03 May 2005

Optimisme di tengah kecemasan

Bisnis Indonesia, 3 Mei 05 | Phone Nuryadin
PEMERINTAH manapun pasti ingin dikatakan berhasil mensejahterakan rakyatnya. Jika perlu, keluh kesah masyarakat harus ditekan sesedikit mungkin. Keluh kesah cenderung hanya menjadi pertanda pemerintah gagal. Bisa-bisa pamor pemerintah anjlok dan tidak dipercaya lagi memimpin bangsa.

Tidak aneh jika dalam setiap kesempatan berbicara ke publik, pemerintah sangat suka menebar optimisme. Misalnya optimisme perbaikan ekonomi. Tidak hanya dilakukan oleh para menteri, tetapi juga sangat getol dikampanyekan para staf menteri.

Optimisme memang sesuatu yang wajar dan malah sangat dibenarkan oleh prinsip self fulfilling prophecy. Pemerintah yang optimis dapat memberi keyakinan kepada rakyatnya. Rakyat pun akan ikut-ikutan merasa lebih nyaman berbelanja, para pemodal juga akan lebih terdorong untuk berinvestasi. Dampaknya, roda perekonomian bisa berputar lebih cepat.

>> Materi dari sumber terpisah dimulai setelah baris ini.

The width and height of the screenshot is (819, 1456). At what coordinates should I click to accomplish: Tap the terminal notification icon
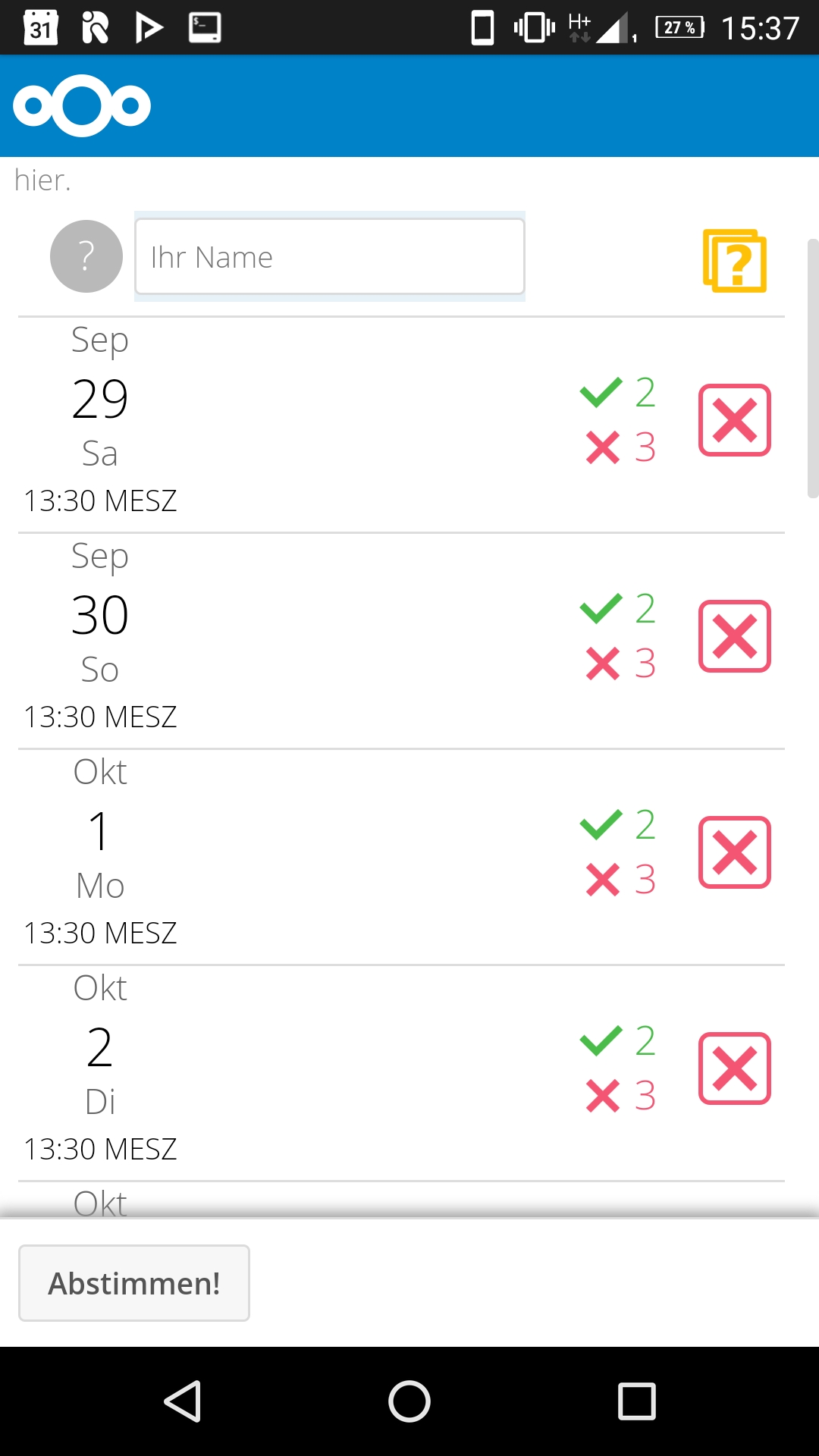coord(205,28)
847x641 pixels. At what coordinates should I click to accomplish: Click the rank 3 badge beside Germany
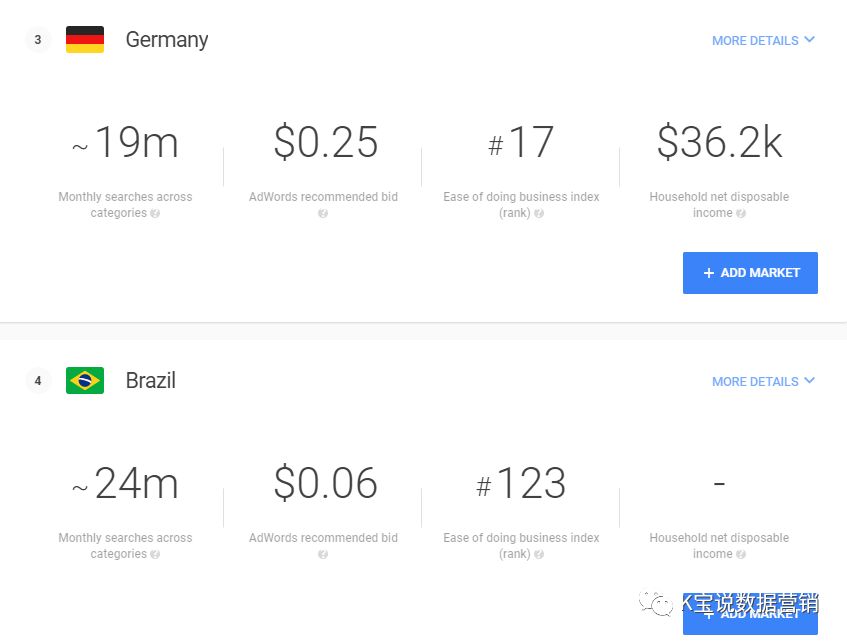point(38,40)
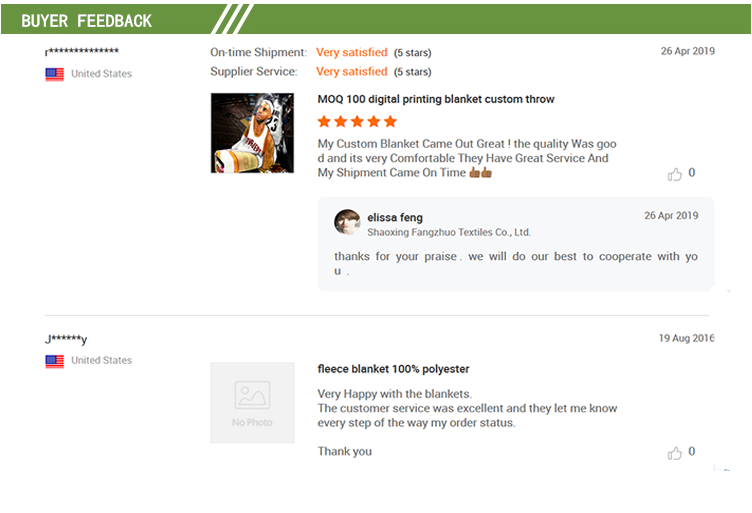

Ada banyak indikator yang dapat digunakan untuk menebar optimisme ekonomi. Staf menteri yang paham makroekonomi tentu sudah hafal di luar kepala. Jumlahnya puluhan. Ada yang namanya leading indicators (indikator awal) seperti harga saham dan indeks keyakinan konsumen. Ada pula yang namanya coincident indicators (indikator yang bersamaan) seperti indeks produksi manufaktur, dan ada juga yang disebut lagging indicators (indikator pengikut) seperti posisi pinjaman industri dan komersial.

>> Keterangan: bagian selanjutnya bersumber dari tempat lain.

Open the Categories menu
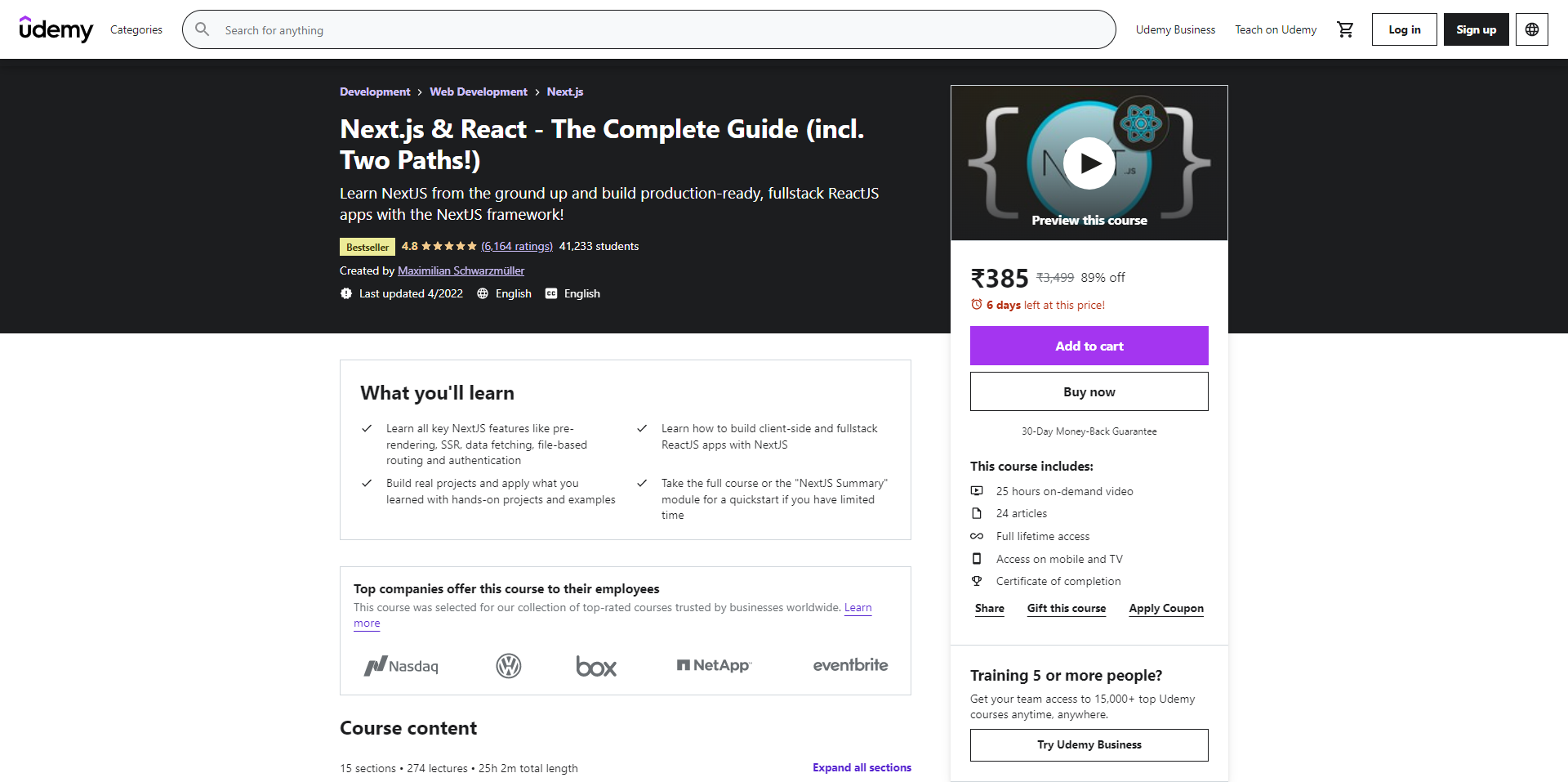(136, 29)

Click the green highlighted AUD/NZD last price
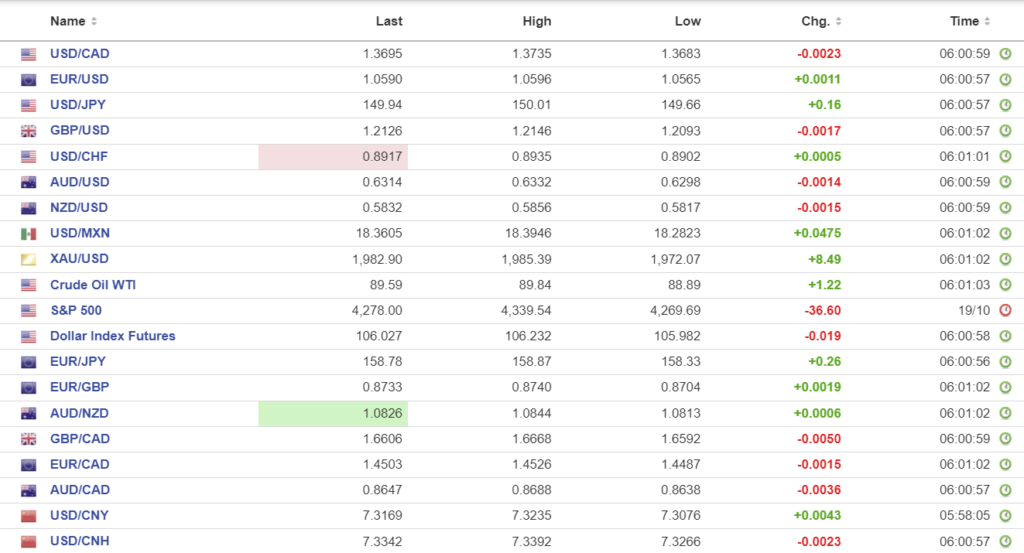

Yang mana yang dipilih, itu terserah siapa yang berkepentingan. Jika orangnya adalah staf menteri tadi, maka indikator yang dipilih pun pasti yang mendukung optimisme pemerintah. Pemilihannya pun cukup fleksibel, bisa berubah setiap waktu, bergantung perkembangan dari sejumlah indikator tersebut.

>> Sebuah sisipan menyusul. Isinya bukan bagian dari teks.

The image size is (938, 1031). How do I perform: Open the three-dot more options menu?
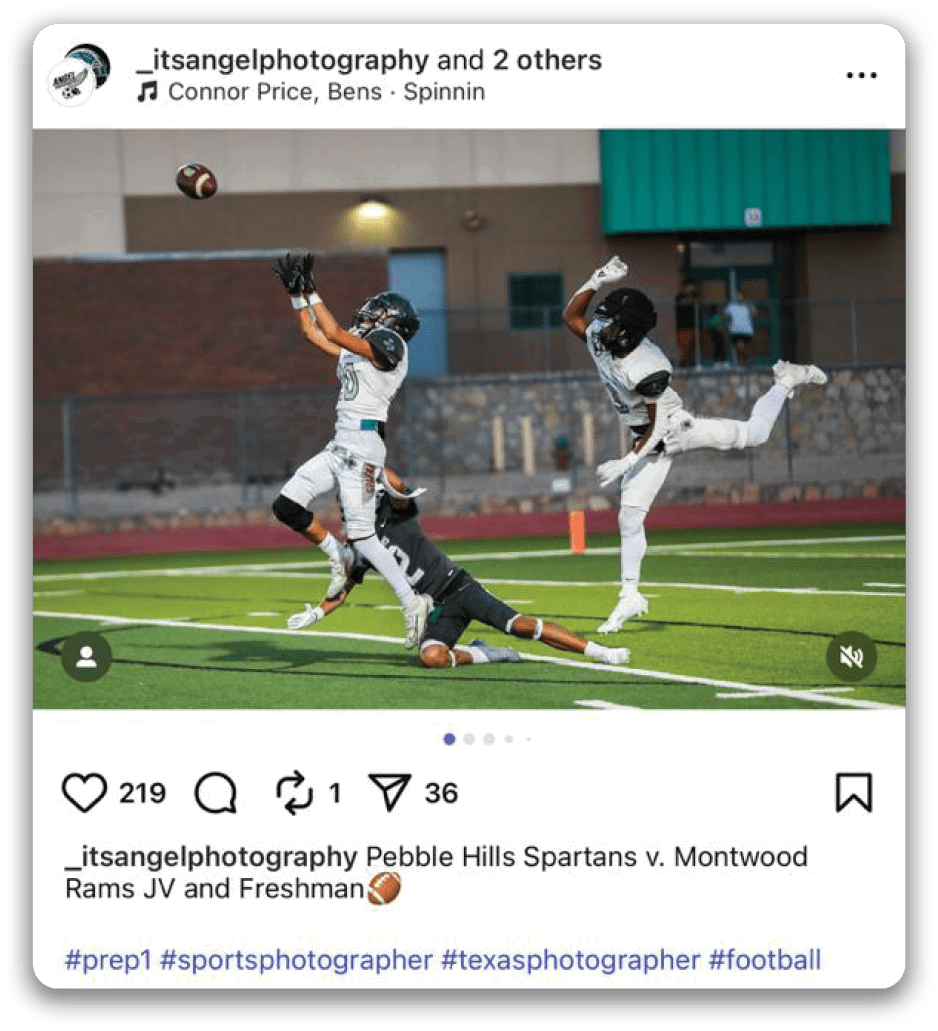coord(861,75)
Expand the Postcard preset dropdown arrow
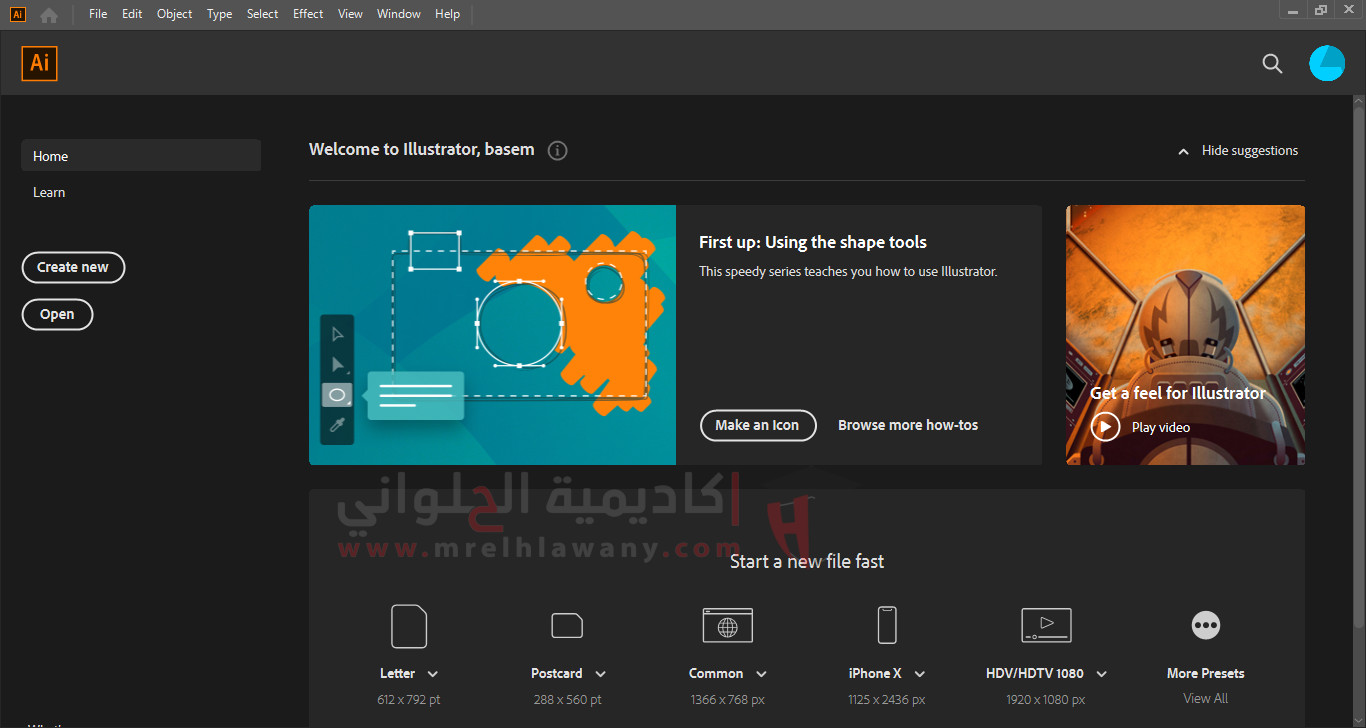 600,674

Di Indonesia, perubahan argumen seperti di atas benar terjadi. Dulu pada era pemerintahan Megawati, menteri ekonomi pemerintah sangat mengagungkan stabilitas finansial. Inflasi sangat rendah di bawah 6 persen, nilai tukar stabil pada level sekitar Rp 9.000/USD, Indeks Harga Saham terus mengalami peningkatan, serta suku bunga yang cukup rendah. Meskipun saat itu diakui bahwa perbaikan sektor riil masih jauh dari harapan, tetapi stabilitas finansial, katanya, merupakan sebuah landasan untuk mencapai pertumbuhan ekonomi yang tinggi.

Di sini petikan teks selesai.